*** Opening of Data records ***
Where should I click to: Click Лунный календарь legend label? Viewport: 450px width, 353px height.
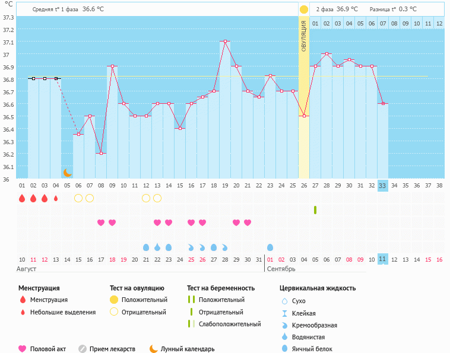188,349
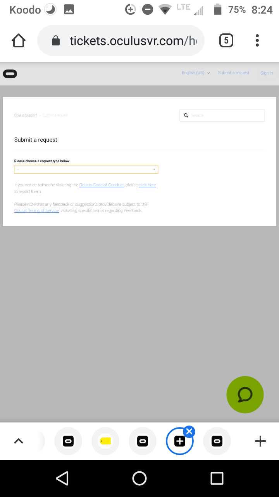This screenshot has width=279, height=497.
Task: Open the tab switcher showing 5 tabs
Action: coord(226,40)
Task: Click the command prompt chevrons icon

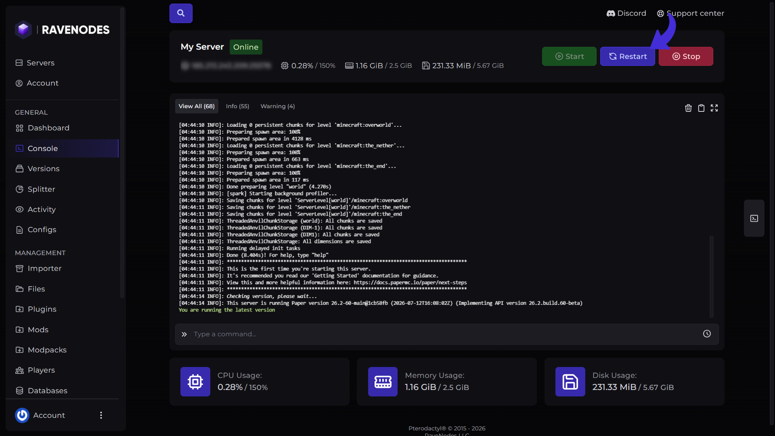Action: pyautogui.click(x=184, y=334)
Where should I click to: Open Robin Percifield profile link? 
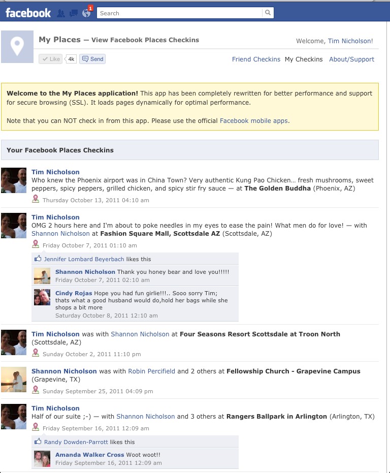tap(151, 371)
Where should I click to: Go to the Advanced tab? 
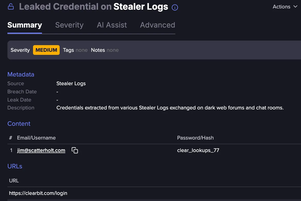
*** Close of Data records ***
◆ Work instruction
When you copy the data above, reproduce each line exactly and skip every image.

◆ Result for this task
Where should I click to: Click Лунный календарь legend label? Viewport: 450px width, 353px height.
188,349
This screenshot has width=279, height=497.
Task: Open the tab switcher showing 5 tabs
Action: coord(226,40)
Task: Click the command prompt chevrons icon

Action: pyautogui.click(x=184, y=334)
Where should I click to: Open Robin Percifield profile link? 
tap(151, 371)
Where should I click to: Go to the Advanced tab? 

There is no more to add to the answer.